You can enable this setting in advance as well as during a call.

CREATE AN INVITE-ONLY MEETING

One way to restrict who can join your Zoom call is to make it an invite-only meeting. That means the only people who can join the call are those you invited, and they must sign in using the same email address you used to invite them. It gives you much more assurance that people are who they say they are.

There are a few ways you can enforce an invite-only meeting, depending on the type of account you have.
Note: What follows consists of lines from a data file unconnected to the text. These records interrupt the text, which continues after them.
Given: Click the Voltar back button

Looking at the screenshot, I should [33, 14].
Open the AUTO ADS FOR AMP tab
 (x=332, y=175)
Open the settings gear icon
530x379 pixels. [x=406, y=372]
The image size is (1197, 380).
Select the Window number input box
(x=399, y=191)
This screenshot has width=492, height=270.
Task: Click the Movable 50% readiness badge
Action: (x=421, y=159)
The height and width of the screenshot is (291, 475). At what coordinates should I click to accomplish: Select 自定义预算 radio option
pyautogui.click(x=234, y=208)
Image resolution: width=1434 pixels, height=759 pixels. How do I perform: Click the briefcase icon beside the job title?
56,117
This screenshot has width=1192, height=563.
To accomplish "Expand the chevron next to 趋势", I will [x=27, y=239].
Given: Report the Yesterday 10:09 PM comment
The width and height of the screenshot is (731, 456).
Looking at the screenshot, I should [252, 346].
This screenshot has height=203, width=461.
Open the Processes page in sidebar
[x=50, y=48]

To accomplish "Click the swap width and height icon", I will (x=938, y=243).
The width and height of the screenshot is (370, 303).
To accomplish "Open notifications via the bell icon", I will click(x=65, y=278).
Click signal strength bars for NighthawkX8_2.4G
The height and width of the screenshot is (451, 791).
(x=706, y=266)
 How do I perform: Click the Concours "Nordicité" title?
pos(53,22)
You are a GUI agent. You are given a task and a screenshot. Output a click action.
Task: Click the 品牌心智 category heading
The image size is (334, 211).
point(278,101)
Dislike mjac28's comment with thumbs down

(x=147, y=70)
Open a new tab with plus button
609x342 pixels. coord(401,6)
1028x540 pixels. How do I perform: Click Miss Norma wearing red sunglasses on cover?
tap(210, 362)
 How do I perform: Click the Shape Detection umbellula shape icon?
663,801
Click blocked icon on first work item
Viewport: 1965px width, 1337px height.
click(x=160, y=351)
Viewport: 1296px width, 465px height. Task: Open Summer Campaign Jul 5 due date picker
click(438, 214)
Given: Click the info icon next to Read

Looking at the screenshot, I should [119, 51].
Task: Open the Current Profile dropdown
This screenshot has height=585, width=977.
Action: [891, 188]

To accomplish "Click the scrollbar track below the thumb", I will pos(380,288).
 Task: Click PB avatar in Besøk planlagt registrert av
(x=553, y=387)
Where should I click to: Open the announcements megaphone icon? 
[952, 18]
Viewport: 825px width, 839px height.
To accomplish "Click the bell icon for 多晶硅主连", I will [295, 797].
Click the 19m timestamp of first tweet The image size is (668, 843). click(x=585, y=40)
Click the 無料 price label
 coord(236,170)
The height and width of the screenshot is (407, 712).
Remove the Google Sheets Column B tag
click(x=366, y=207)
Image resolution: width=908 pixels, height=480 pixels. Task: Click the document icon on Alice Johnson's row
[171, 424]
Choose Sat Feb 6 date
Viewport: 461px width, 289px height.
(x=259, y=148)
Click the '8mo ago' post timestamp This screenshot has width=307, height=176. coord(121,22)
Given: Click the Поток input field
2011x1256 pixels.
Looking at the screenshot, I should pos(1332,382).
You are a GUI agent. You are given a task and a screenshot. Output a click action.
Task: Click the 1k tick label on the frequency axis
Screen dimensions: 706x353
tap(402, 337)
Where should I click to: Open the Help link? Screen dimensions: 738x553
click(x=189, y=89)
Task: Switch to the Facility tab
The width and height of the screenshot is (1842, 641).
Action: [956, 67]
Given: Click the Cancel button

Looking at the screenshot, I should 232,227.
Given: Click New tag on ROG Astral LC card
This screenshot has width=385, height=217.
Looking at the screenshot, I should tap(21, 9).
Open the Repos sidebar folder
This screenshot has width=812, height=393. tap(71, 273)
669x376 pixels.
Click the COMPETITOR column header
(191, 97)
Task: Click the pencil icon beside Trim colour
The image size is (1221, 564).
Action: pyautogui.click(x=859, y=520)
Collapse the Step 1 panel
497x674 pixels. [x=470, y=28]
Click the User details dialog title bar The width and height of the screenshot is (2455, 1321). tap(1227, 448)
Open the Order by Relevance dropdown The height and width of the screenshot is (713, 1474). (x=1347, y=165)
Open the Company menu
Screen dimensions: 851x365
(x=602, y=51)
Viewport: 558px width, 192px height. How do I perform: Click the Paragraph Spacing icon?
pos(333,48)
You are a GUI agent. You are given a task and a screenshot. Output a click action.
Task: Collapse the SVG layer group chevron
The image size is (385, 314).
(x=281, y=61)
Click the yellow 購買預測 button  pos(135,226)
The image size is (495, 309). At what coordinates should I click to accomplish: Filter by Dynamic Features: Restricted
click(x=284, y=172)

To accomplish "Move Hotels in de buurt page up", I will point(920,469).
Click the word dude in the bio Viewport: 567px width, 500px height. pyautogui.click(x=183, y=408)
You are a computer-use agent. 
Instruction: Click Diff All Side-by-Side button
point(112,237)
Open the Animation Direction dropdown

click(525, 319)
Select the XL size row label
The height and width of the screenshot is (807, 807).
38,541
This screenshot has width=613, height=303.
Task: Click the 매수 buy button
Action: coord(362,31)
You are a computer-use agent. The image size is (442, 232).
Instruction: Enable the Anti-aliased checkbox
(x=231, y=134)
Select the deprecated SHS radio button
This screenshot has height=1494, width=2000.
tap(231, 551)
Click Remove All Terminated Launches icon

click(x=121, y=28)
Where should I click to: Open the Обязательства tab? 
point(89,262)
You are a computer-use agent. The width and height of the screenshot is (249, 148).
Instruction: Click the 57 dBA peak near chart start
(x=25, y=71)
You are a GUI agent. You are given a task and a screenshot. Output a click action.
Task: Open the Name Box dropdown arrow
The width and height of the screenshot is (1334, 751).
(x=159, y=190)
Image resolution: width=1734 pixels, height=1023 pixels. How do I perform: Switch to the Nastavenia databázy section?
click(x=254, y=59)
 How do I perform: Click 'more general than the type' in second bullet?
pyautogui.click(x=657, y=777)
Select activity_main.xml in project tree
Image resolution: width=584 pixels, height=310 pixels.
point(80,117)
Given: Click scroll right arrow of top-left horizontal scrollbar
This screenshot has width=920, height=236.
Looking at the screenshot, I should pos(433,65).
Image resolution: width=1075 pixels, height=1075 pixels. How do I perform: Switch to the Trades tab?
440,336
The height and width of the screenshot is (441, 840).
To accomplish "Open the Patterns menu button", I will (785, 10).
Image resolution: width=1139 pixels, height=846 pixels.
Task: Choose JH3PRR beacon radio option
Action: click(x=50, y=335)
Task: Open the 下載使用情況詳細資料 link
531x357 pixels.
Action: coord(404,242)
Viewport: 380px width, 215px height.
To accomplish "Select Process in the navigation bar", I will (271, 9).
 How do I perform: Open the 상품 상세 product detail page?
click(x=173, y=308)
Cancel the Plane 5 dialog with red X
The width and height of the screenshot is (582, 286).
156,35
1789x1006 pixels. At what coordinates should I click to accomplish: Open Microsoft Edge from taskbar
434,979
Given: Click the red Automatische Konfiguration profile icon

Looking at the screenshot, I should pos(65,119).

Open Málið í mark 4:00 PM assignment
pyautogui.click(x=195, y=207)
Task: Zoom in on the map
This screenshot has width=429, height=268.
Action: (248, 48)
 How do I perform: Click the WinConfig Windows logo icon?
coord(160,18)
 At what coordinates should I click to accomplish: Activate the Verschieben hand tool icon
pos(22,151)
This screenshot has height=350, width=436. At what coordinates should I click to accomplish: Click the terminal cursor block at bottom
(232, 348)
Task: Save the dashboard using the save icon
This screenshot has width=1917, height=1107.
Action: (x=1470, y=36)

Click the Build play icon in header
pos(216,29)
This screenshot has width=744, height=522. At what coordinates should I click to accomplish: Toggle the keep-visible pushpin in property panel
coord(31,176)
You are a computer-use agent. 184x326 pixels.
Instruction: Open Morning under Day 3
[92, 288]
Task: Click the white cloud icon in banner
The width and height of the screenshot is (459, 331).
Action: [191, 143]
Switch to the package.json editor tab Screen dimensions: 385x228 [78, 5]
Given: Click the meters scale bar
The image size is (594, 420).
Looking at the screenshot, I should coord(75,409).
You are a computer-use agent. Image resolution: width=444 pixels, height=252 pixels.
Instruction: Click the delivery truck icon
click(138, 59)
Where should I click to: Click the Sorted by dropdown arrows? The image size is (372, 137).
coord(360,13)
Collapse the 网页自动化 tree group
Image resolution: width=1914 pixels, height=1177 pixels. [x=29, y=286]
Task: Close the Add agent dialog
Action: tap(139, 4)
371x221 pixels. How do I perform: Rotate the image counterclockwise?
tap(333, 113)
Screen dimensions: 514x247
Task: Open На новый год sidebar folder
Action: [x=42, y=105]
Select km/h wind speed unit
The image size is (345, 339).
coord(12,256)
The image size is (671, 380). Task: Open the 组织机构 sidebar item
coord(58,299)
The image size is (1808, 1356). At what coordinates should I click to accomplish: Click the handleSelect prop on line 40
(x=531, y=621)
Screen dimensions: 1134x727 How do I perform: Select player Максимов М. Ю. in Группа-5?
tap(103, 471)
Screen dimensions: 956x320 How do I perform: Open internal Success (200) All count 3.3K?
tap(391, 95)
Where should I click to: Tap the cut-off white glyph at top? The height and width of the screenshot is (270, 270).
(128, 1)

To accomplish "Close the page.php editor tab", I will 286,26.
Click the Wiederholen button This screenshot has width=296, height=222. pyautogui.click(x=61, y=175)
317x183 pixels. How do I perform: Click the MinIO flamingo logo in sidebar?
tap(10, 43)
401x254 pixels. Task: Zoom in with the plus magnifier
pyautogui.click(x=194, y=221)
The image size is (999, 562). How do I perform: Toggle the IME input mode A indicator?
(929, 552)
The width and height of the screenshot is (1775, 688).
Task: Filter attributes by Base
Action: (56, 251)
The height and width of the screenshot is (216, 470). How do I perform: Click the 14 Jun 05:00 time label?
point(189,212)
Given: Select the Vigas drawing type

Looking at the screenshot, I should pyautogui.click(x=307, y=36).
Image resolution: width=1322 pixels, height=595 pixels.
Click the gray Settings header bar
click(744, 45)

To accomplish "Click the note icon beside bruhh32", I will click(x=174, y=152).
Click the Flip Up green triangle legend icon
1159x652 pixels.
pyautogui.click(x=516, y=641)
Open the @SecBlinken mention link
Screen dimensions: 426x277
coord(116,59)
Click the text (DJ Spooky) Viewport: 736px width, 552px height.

The long and short of it is to look for an option called Authentication Profiles.

Once you have that setting enabled, anyone else who tries to join your meeting will see a notification on screen telling them that the meeting is for authorized attendees only.

LOCK A MEETING ONCE IT IS STARTS

If you start a meeting and everyone you expect to join has, you can lock the meeting from new participants.

KICK SOMEONE OUT OR PUT THEM ON HOLD

Sometimes an unruly participant manages to slip through the cracks. As the meeting host, you do have the power to kick someone out of a call or put them on hold.

By default, an ousted guest cannot rejoin. What to do if you make a mistake? You can allow a booted party to rejoin.

To put someone on hold: During the call, find the video thumbnail of the person you want to put on hold. I like to think of it as putting someone in a time-out. Click on their video image and select Start Attendee On Hold. Once they’ve learned their lesson, you can press Take Off Hold in the Participants panel.

DISABLE SOMEONE’S CAMERA

Hosts can turn off any participant’s camera. If someone is being rude or inappropriate on video, or their video has some technical problem, the host can open the Participants panel and click on the video camera icon next to the person’s name.

PREVENT ANIMATED GIFS AND OTHER FILES IN THE CHAT

In the chat area of a Zoom meeting, participants can share files, including images and animated GIFs—if you let them. If you’d rather not, then be sure to disable file transfer. It’s on by default, so you have to actively disable it.

DISABLE PRIVATE CHAT

If you’re hosting a Zoom call and have invited strangers to join, someone in your crowd could harass another participant by sending them private messages. Or people could start talking behind your back. You can prevent this by disabling private chat. When you disable private chat, it doesn’t affect the public chat, which everyone on the call can see and participate in.